» WRITTEN EXERCISE
Revise the data below so that every occurrence of "Screen dimensions" reads "Display size", leaving all other text unchanged.

» RECORDS FOR PROCESSING

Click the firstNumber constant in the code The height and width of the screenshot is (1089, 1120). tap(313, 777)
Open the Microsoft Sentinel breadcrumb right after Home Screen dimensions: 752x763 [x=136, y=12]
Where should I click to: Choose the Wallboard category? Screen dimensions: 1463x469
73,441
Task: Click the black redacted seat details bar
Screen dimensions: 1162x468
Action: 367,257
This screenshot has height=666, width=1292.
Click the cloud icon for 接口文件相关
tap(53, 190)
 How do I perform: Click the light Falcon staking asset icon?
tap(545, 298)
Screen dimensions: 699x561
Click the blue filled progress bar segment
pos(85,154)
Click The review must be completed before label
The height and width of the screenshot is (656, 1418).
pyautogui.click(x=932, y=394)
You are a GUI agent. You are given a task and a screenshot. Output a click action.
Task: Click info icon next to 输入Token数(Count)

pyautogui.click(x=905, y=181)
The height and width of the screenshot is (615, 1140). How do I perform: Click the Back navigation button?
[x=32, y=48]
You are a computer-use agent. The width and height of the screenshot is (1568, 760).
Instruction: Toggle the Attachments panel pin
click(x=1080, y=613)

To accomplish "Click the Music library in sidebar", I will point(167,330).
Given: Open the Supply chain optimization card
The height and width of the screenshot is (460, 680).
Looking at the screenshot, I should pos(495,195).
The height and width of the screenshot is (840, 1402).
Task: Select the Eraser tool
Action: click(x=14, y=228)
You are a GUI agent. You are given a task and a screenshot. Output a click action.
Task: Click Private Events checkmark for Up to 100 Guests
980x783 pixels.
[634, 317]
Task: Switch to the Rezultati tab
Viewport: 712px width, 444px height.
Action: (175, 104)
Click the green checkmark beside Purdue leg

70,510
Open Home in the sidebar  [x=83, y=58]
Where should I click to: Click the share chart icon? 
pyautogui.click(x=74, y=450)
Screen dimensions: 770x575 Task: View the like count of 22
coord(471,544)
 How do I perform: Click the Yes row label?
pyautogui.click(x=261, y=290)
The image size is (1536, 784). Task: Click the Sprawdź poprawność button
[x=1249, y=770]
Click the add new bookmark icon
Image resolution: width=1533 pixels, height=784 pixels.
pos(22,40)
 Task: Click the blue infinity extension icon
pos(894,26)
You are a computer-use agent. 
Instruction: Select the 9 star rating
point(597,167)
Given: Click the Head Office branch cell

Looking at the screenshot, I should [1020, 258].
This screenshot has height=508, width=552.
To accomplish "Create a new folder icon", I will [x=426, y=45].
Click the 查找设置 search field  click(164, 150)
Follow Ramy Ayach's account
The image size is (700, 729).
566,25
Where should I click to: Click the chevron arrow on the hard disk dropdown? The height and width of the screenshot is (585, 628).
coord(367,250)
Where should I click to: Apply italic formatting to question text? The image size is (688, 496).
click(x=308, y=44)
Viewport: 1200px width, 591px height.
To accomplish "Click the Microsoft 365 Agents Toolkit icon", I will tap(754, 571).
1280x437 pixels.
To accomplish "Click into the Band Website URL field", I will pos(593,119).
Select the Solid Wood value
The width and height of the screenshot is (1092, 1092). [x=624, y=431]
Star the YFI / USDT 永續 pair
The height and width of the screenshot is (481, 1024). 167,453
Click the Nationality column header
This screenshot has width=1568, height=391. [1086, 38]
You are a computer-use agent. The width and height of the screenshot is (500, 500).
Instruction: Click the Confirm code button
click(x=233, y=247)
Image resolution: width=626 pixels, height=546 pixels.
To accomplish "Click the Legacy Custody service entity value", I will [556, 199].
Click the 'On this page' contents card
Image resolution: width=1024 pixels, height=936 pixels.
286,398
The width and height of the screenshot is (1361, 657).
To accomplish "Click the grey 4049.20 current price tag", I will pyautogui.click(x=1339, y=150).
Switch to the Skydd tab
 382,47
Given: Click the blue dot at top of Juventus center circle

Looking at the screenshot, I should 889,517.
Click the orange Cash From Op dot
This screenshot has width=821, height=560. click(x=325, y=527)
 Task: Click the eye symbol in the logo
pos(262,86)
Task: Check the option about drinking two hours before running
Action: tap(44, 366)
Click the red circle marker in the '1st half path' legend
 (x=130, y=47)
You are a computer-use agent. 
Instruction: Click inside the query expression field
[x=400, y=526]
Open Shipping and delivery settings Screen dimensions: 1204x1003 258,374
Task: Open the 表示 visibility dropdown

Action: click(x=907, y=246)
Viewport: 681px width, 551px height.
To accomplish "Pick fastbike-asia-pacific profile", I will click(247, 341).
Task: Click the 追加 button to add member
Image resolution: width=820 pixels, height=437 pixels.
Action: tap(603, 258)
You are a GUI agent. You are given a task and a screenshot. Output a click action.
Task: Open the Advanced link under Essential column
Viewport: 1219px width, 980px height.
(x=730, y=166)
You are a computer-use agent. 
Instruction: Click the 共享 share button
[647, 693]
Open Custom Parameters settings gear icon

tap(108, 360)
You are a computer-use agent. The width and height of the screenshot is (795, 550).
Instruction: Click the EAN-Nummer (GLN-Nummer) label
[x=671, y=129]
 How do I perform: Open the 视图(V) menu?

» TASK RESPONSE
Click the firstNumber constant in the code The height and width of the screenshot is (1089, 1120). tap(313, 777)
Open the Microsoft Sentinel breadcrumb right after Home Display size: 752x763 [x=136, y=12]
Where should I click to: Choose the Wallboard category? Display size: 1463x469
73,441
Task: Click the black redacted seat details bar
Display size: 1162x468
Action: 367,257
This screenshot has height=666, width=1292.
Click the cloud icon for 接口文件相关
tap(53, 190)
 How do I perform: Click the light Falcon staking asset icon?
tap(545, 298)
Display size: 699x561
Click the blue filled progress bar segment
pos(85,154)
Click The review must be completed before label
The height and width of the screenshot is (656, 1418).
pyautogui.click(x=932, y=394)
You are a GUI agent. You are given a task and a screenshot. Output a click action.
Task: Click info icon next to 输入Token数(Count)

pyautogui.click(x=905, y=181)
The height and width of the screenshot is (615, 1140). How do I perform: Click the Back navigation button?
[x=32, y=48]
You are a computer-use agent. The width and height of the screenshot is (1568, 760).
Instruction: Toggle the Attachments panel pin
click(x=1080, y=613)

To accomplish "Click the Music library in sidebar", I will point(167,330).
Given: Open the Supply chain optimization card
The height and width of the screenshot is (460, 680).
Looking at the screenshot, I should pos(495,195).
The height and width of the screenshot is (840, 1402).
Task: Select the Eraser tool
Action: click(x=14, y=228)
You are a GUI agent. You are given a task and a screenshot. Output a click action.
Task: Click Private Events checkmark for Up to 100 Guests
980x783 pixels.
[634, 317]
Task: Switch to the Rezultati tab
Viewport: 712px width, 444px height.
Action: (175, 104)
Click the green checkmark beside Purdue leg

70,510
Open Home in the sidebar  [x=83, y=58]
Where should I click to: Click the share chart icon? 
pyautogui.click(x=74, y=450)
Display size: 770x575 Task: View the like count of 22
coord(471,544)
 How do I perform: Click the Yes row label?
pyautogui.click(x=261, y=290)
The image size is (1536, 784). Task: Click the Sprawdź poprawność button
[x=1249, y=770]
Click the add new bookmark icon
Image resolution: width=1533 pixels, height=784 pixels.
pos(22,40)
 Task: Click the blue infinity extension icon
pos(894,26)
You are a computer-use agent. 
Instruction: Select the 9 star rating
point(597,167)
Given: Click the Head Office branch cell

Looking at the screenshot, I should [1020, 258].
This screenshot has height=508, width=552.
To accomplish "Create a new folder icon", I will [x=426, y=45].
Click the 查找设置 search field  click(164, 150)
Follow Ramy Ayach's account
The image size is (700, 729).
566,25
Where should I click to: Click the chevron arrow on the hard disk dropdown? The height and width of the screenshot is (585, 628).
coord(367,250)
Where should I click to: Apply italic formatting to question text? The image size is (688, 496).
click(x=308, y=44)
Viewport: 1200px width, 591px height.
To accomplish "Click the Microsoft 365 Agents Toolkit icon", I will tap(754, 571).
1280x437 pixels.
To accomplish "Click into the Band Website URL field", I will pos(593,119).
Select the Solid Wood value
The width and height of the screenshot is (1092, 1092). [x=624, y=431]
Star the YFI / USDT 永續 pair
The height and width of the screenshot is (481, 1024). 167,453
Click the Nationality column header
This screenshot has width=1568, height=391. [1086, 38]
You are a computer-use agent. The width and height of the screenshot is (500, 500).
Instruction: Click the Confirm code button
click(x=233, y=247)
Image resolution: width=626 pixels, height=546 pixels.
To accomplish "Click the Legacy Custody service entity value", I will [556, 199].
Click the 'On this page' contents card
Image resolution: width=1024 pixels, height=936 pixels.
286,398
The width and height of the screenshot is (1361, 657).
To accomplish "Click the grey 4049.20 current price tag", I will pyautogui.click(x=1339, y=150).
Switch to the Skydd tab
 382,47
Given: Click the blue dot at top of Juventus center circle

Looking at the screenshot, I should 889,517.
Click the orange Cash From Op dot
This screenshot has width=821, height=560. click(x=325, y=527)
 Task: Click the eye symbol in the logo
pos(262,86)
Task: Check the option about drinking two hours before running
Action: tap(44, 366)
Click the red circle marker in the '1st half path' legend
 (x=130, y=47)
You are a computer-use agent. 
Instruction: Click inside the query expression field
[x=400, y=526]
Open Shipping and delivery settings Display size: 1204x1003 258,374
Task: Open the 表示 visibility dropdown

Action: click(x=907, y=246)
Viewport: 681px width, 551px height.
To accomplish "Pick fastbike-asia-pacific profile", I will click(247, 341).
Task: Click the 追加 button to add member
Image resolution: width=820 pixels, height=437 pixels.
Action: tap(603, 258)
You are a GUI agent. You are given a task and a screenshot. Output a click action.
Task: Open the Advanced link under Essential column
Viewport: 1219px width, 980px height.
(x=730, y=166)
You are a computer-use agent. 
Instruction: Click the 共享 share button
[647, 693]
Open Custom Parameters settings gear icon

tap(108, 360)
You are a computer-use agent. The width and height of the screenshot is (795, 550).
Instruction: Click the EAN-Nummer (GLN-Nummer) label
[x=671, y=129]
 How do I perform: Open the 视图(V) menu?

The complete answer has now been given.